L’absence de bilan officiel inquiète

Quatre jours après la catastrophe, aucune autorité territoriale n’a publié de bilan officiel sur l’ampleur des dégâts ou le nombre de familles affectées. Cette absence de suivi officiel alimente l’inquiétude des habitants et des acteurs sociaux, qui dénoncent une gestion trop tardive de l’urgence humanitaire.
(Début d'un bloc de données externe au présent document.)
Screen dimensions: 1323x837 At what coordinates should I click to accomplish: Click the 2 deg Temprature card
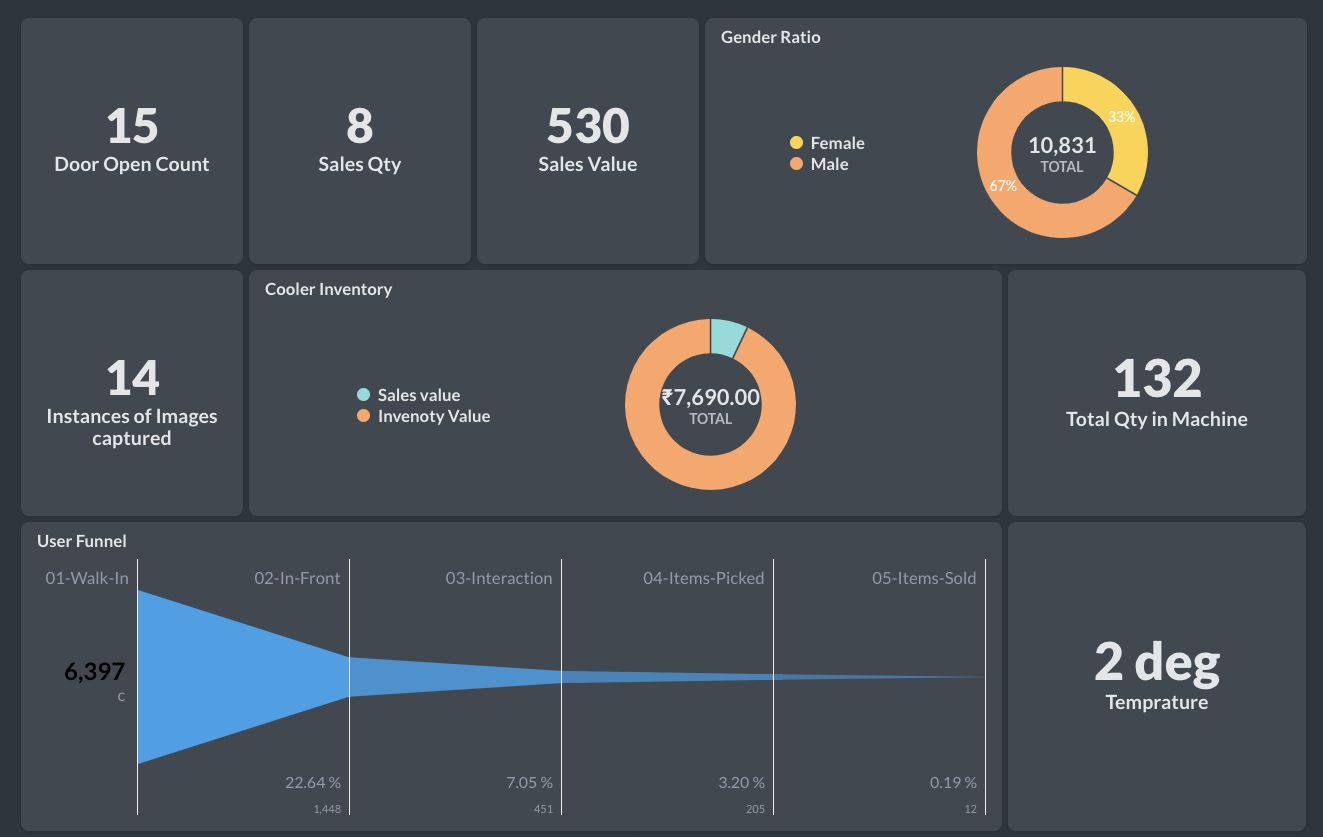(x=1156, y=676)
Appel à une mobilisation rapide

La situation interpelle vivement sur la nécessité d’une intervention rapide et coordonnée. Les habitants, les acteurs sociaux et humanitaires appellent à la mise en place d’abris temporaires, de vivres, de soins médicaux et d’une réhabilitation urgente des écoles et habitations endommagées.
En attendant, les habitants de Kimpese continuent de subir les conséquences directes de la pluie du 7 janvier, dans l’espoir que leur situation soit enfin prise en compte de manière sérieuse et coordonnée. Cette crise met également en lumière la vulnérabilité des infrastructures et des populations face aux aléas climatiques extrêmes, soulignant l’urgence de renforcer les dispositifs de prévention et de gestion des catastrophes dans cette partie du Kongo Central.